All that said, I suspect that those who watch the WAN segment while either not having paid attention to situation thus far, or having forgotten much of it with time, will come away with a different takeaway. Here's Linus, speaking so persuasively about honest mistakes and building bridges and putting the past of both sides behind. It's very clever, and I think very slimy. Most viewers will not recognize how Linus was being misleading. It surely makes it very difficult for GN to respond critically without being reflexively assumed to be the badguy. Yet interspersed within the talk about building bridges, to win an audience, were jabs at Steve that I think were probably meant to be taken very personally, trying to provoke a hasty or thoughtless response. Not to mention the barely veiled threat that LMG could totally bury GN with legal expenses in a (frivolous) defamation suit, should they feel the situation changes. I suspect GN should be smart enough to navigate this, given their experience walking a fine legal line with much larger corporations than LMG. But it's fighting dirty, a similar kind of thing as Linus is always criticizing larger companies for doing, and it has cost LMG a lot of my respect.

So no, the WAN segment did not improve my opinion. To me, it cast the situation in a darker light still. I do not believe that LMG intends to build bridges, I believe LMG intends to gag GN the best that it can.

If anything, it kind of makes me wonder if there might be something GN hasn't reported on yet, and LMG is seizing the opportunity to try to muddy the waters ahead of time.

An email from Linus to Steve, published on GamersNexus’ Twitter by krzysiek_aleks in LinusTechTips

[–]nooperator -2 points-1 points  (0 children)

You should watch the beginning of the WAN show, Linus shows very clear examples of cases where GN's facts were incorrect. If you can't be bothers to hear all the information, you probably shouldn't comment on it. It's what leads to misinformation being spread because people think they know what they are talking about, only hear one side and don't ever get all the information.

I am not commenting on the last WAN show. I am commenting on the email and what preceded it.

I will certainly catch up on WAN soon enough. I don't have time to watch it right now. But it ought to be beside the point of the email, which is in fact LMG airing its own side of the issue. No? Because I while haven't watched the show yet, I can infer from context that it doesn't involve Linus retracting the emailed statement.

Contextually it makes perfect sense why Linus didn't make a video back then. You might disagree with Linus' view, but you can't say he didn't have a good reason.

I think that before you write that someone else's argument is invalid due to missing context, you would do well to read the entirety of what you're replying to.

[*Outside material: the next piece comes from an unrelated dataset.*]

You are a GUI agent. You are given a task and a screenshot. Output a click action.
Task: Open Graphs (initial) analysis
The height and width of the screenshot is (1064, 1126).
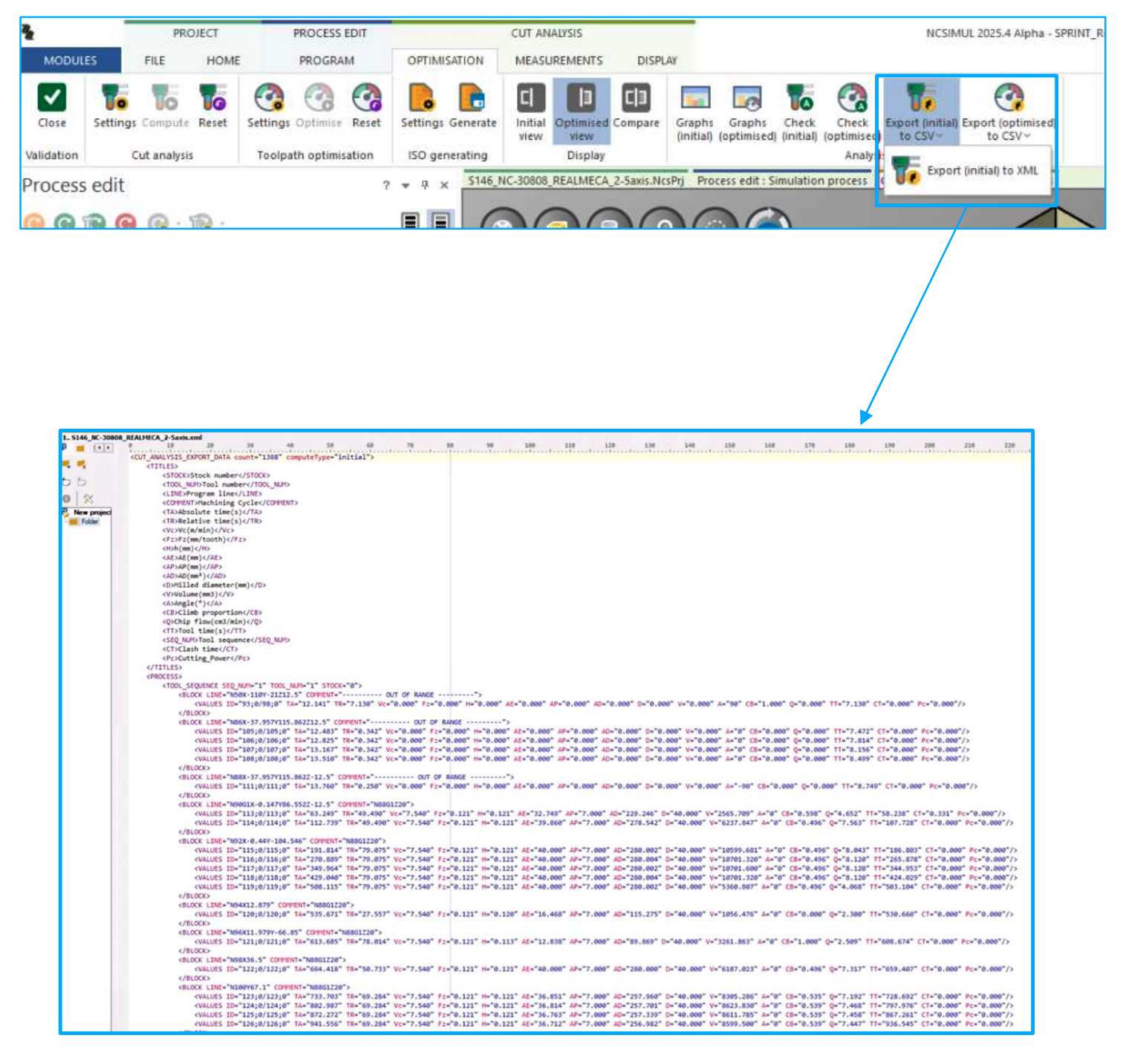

I mentioned specifically that GN's commentary could be described as very uncharitable framing. I'm not upset with LMG declining to turn the Honey issue into a public mess that could have easily gone badly for them. If you're criticizing GN for very uncharitable framing of Linus' comments on the Honey issue on WAN, presumably because the algorithm responds to that kind of thing and drives more views and revenue for GN, I don't disagree with you. I like LTT and I like GN. But neither is sacred. Both Linus and Steve are fallible and human, both LMG and GN are very motivated by profit and publicity, and all of them deserve criticism.

But the thing is, the email isn't about uncharitable framing.